STATED EXERCISE A: Could you recast the records as a numbered list, covering everything from the line containing "Where should I click to: Tap the top-right" down to the end of the records and leaving out blank lines?

⁂

The purpose of this tutorial is to walk the new user through a Random Forest analysis beginning to end. By the end of this tutorial the user should know how to specify, run, and interpret Random Forest.
Those who have never used H2O before should see the quick start guide for how to run H2O on your computer.
This tutorial uses a publicly available data set that can be found
Internet ads data set http://archive.ics.uci.edu/ml/machine-learning-databases/internet_ads/
The data are composed of 3279 observations, 1557 attributes, and an priori grouping assignment. The objective is to build a prediction tool that predicts whether an object is an internet ad or not.
The RF output of main interest is a confusion matrix detailing the classification error rates for each level in the range of the target variable. In addition to the confusion matrix, the overall classification error, the number of trees and data use descriptives are included.
RF inspect in total also includes information about the user chosen tuning parameters at the top of RFView. At the top of the page there is also an option to go directly to generating predictions for another dataset.
To generate a prediction click on the Predict! link at the top of the RFView page. This function can also be found by going to the drop down menu Score, and choosing predict.
Using the predict function requires the .hex key associated with a model. To find this go to the drop down menu Admin and select Jobs.
All jobs created in the current instance of H2O will be listed here. Find the appropriate job (here labeled “Random Forest 150 Trees”). Save the associated key to clipboard, and paste into the model key field in the Request Generate Predictions Page. Enter a .hex key associated with a parsed data set other than the one used to build the model.
THE END.

⁂

STATED EXERCISE B: Can you condense the paragraph of the Random Forest tutorial that begins "All jobs created in the current instance" into a short list that keeps its main facts?

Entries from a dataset
⁂

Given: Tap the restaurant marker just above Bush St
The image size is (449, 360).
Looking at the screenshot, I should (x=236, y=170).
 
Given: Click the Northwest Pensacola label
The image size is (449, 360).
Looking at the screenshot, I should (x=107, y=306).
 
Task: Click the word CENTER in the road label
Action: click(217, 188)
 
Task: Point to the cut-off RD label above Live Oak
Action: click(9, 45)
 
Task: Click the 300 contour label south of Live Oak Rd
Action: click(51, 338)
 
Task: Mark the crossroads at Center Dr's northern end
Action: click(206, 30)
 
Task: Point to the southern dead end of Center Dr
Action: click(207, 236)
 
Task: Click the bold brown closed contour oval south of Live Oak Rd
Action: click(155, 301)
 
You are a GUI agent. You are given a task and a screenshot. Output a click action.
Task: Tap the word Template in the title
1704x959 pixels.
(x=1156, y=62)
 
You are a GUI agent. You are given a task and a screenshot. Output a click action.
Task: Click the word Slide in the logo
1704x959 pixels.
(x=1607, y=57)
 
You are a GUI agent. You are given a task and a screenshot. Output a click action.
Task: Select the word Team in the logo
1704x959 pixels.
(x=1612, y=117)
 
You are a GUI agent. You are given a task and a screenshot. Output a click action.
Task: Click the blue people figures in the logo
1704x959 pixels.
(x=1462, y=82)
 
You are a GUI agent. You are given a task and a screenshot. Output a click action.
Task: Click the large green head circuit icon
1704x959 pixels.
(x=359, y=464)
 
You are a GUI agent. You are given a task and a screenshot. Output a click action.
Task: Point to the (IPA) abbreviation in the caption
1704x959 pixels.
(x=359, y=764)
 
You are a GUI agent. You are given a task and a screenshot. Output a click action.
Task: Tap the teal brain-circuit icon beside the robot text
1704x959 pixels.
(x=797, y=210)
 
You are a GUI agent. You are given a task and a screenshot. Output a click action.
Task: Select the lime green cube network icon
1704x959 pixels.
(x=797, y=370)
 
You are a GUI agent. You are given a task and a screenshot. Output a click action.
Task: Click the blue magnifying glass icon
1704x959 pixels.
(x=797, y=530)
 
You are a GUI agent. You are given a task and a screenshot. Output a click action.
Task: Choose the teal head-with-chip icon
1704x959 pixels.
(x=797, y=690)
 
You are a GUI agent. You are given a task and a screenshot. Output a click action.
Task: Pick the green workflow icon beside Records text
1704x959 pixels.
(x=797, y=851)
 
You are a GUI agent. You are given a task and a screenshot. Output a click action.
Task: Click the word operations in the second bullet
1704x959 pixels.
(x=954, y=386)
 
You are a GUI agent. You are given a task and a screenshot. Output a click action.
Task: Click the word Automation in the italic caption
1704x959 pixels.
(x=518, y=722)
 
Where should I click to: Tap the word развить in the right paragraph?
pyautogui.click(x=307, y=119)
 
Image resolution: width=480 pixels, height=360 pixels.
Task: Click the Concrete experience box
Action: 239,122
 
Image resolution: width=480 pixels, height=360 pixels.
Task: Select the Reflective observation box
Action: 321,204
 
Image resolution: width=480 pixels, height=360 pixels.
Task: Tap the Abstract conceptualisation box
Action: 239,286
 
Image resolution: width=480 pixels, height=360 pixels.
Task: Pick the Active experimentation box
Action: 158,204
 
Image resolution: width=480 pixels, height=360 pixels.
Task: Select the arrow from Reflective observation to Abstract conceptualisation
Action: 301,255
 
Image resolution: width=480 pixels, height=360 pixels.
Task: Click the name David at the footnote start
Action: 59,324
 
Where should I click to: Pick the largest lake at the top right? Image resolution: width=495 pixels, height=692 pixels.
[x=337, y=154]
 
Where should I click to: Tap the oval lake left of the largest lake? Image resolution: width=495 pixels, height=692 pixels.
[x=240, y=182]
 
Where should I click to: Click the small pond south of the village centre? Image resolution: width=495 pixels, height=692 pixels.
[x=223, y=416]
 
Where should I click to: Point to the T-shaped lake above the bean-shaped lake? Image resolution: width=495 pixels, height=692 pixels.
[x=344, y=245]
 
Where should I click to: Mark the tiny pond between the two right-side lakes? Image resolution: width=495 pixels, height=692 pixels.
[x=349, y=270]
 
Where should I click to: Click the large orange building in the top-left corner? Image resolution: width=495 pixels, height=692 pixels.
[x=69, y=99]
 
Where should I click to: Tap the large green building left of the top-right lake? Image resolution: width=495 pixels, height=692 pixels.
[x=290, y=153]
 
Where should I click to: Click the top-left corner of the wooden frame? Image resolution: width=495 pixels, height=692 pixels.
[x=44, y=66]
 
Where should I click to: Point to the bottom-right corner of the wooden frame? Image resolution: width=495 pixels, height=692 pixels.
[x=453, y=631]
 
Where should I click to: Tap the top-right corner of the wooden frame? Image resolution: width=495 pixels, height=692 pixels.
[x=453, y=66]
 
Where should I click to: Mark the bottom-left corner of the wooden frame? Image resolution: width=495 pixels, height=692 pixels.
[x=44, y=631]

⁂

CORRECT OUTPUT A:
1. Where should I click to: Tap the top-right corner of the wooden frame? Image resolution: width=495 pixels, height=692 pixels.
2. [x=453, y=66]
3. Where should I click to: Mark the bottom-left corner of the wooden frame? Image resolution: width=495 pixels, height=692 pixels.
4. [x=44, y=631]

CORRECT OUTPUT B:
- Every job created in the current H2O instance is listed here.
- Find the right job, labeled "Random Forest 150 Trees" in this case.
- Copy its key and paste it into the model key field on the Request Generate Predictions page.
- Enter a .hex key for a parsed data set other than the one used to build the model.